Question

What is the value of $x$ in complex ${{[Ni{{(CN)}_{4}}]}^{x}}$?

Answer 1

Hint: An atom's total number of lost or gained electrons is indicated by its oxidation number, which is a number. Any element that is pure has an oxidation number of zero. The oxidation number for mono atomic ions always equals the ion's corresponding net charge.
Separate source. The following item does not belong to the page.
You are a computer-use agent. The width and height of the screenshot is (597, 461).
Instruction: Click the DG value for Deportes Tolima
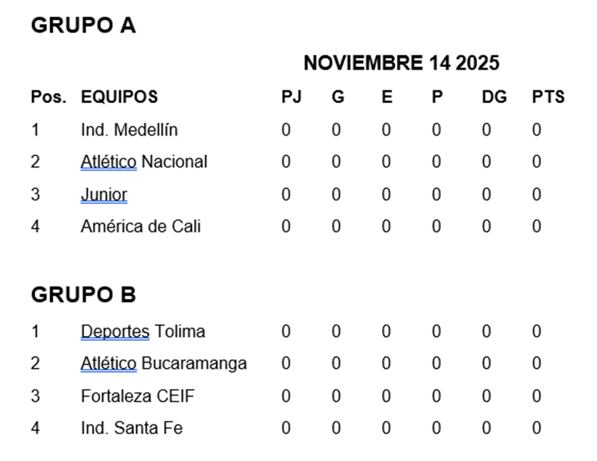(486, 332)
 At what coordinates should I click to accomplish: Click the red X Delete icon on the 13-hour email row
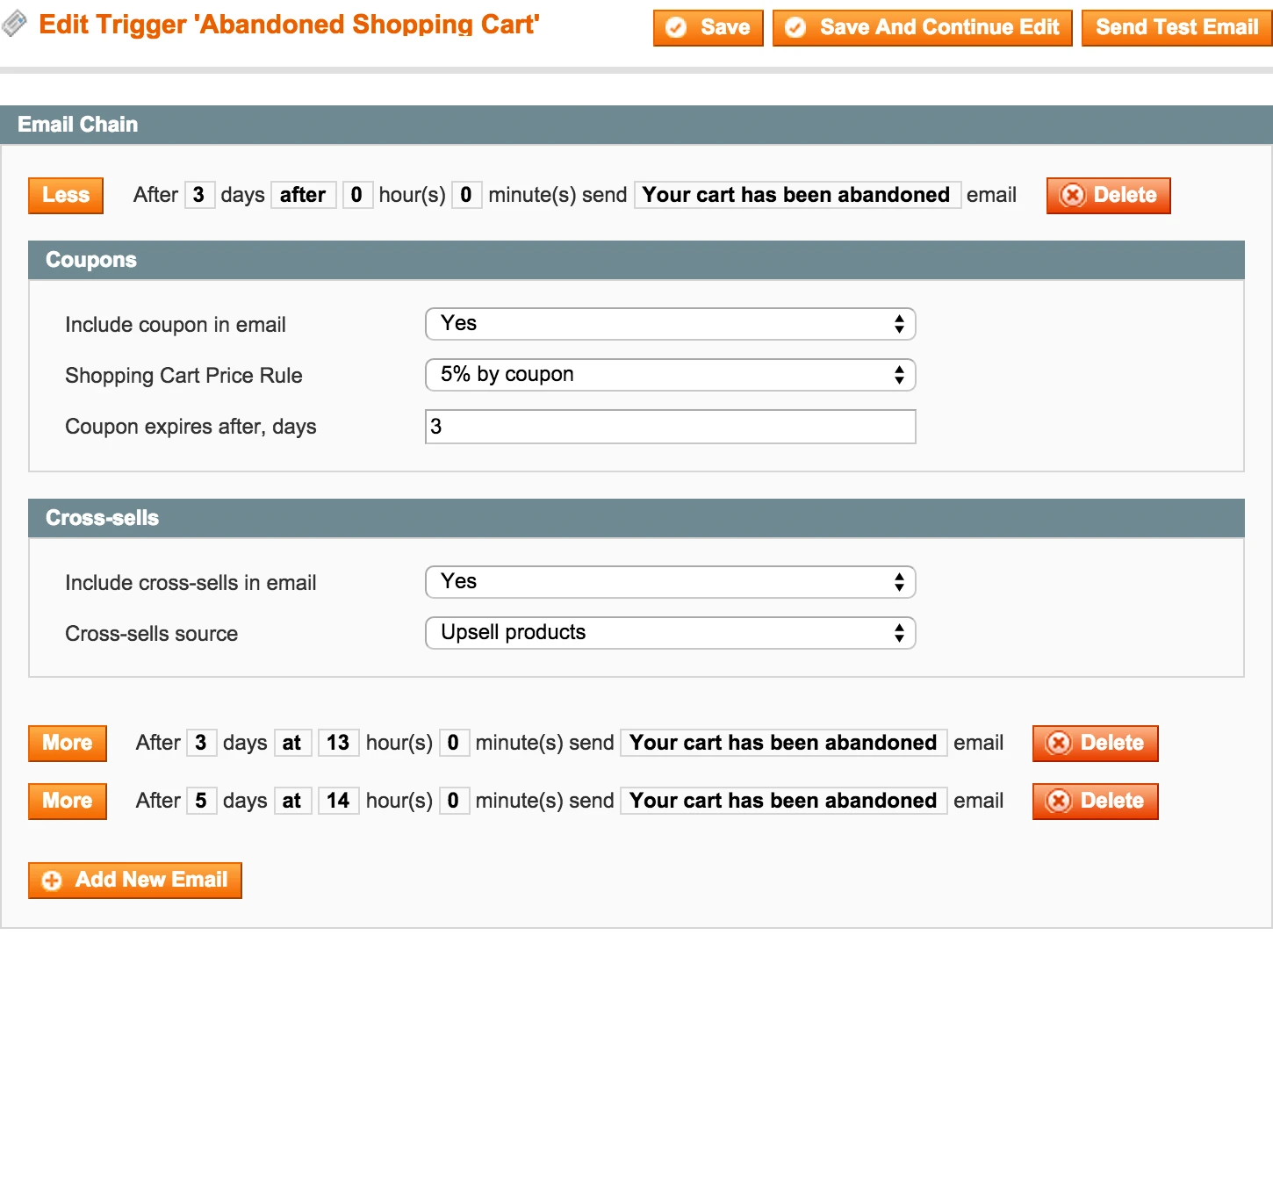coord(1059,743)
The net charge of a polyatomic ion is equal to the total sum of all the oxidation numbers of the atoms that make up the ion.
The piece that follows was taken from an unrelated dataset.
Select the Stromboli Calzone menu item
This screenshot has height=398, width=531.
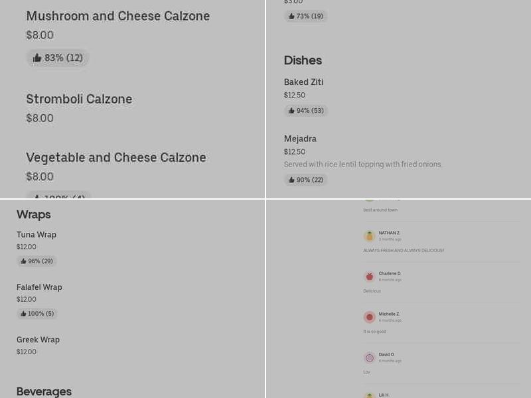(x=79, y=99)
Complete step by step solution:
The most stable oxidation state of nickel ($Ni$) is +2. The charge on one $CN$ligand is -1.
The value of $x$ in ${{[Ni{{(CN)}_{4}}]}^{x}}$can be calculated as:
$2+4(-1)=x$
$2-4=x$
$x=-2$
Hence, the value of $x$ in complex ${{[Ni{{(CN)}_{4}}]}^{x}}$is -2. That is, the given compound is written as ${{[Ni{{(CN)}_{4}}]}^{2-}}$.
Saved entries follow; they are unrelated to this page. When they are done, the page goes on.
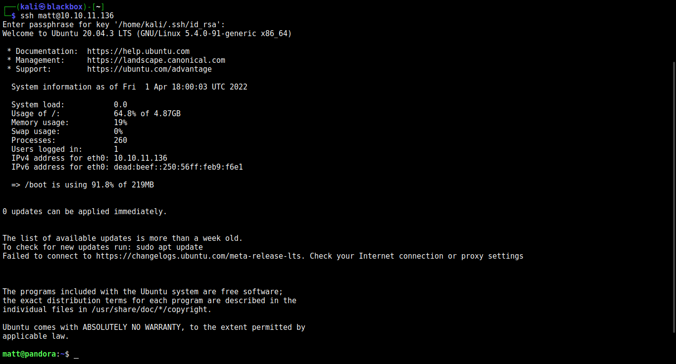Click the "0 updates can be applied" message
Viewport: 676px width, 364px height.
tap(85, 212)
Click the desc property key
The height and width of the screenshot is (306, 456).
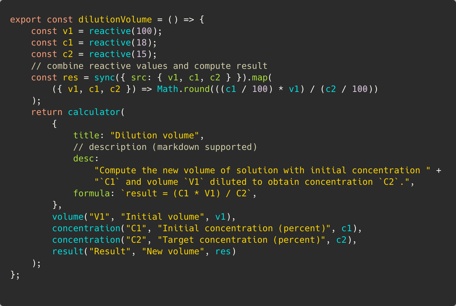(84, 159)
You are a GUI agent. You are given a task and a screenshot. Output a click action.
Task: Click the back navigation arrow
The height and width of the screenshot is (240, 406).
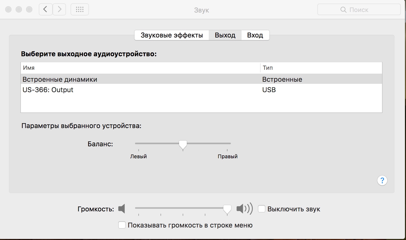pyautogui.click(x=46, y=10)
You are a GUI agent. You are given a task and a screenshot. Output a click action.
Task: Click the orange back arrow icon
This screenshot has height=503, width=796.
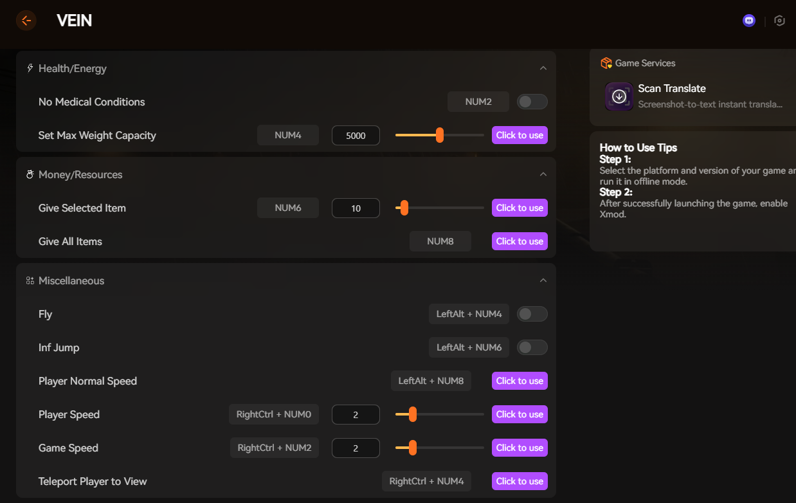26,21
Additional Information: When an ion atom loses electrons (one or more) during a chemical reaction, oxidation occurs. Oxygen is not necessarily required for this reaction. The term is essentially used when oxygen unexpectedly loses an electron during the process. The oxidation state of chemical species increases during the oxidation process. Whereas the oxidation state of chemical species increases during the reduction process.

Note: In contrast to the oxidation state, which indicates how oxidised an atom is in a molecule, the oxidation number describes the charge that the core metal atom will retain once all ligands have been removed. An oxidation state is represented by Arabic numbers, whereas an oxidation number is represented by Roman numbers.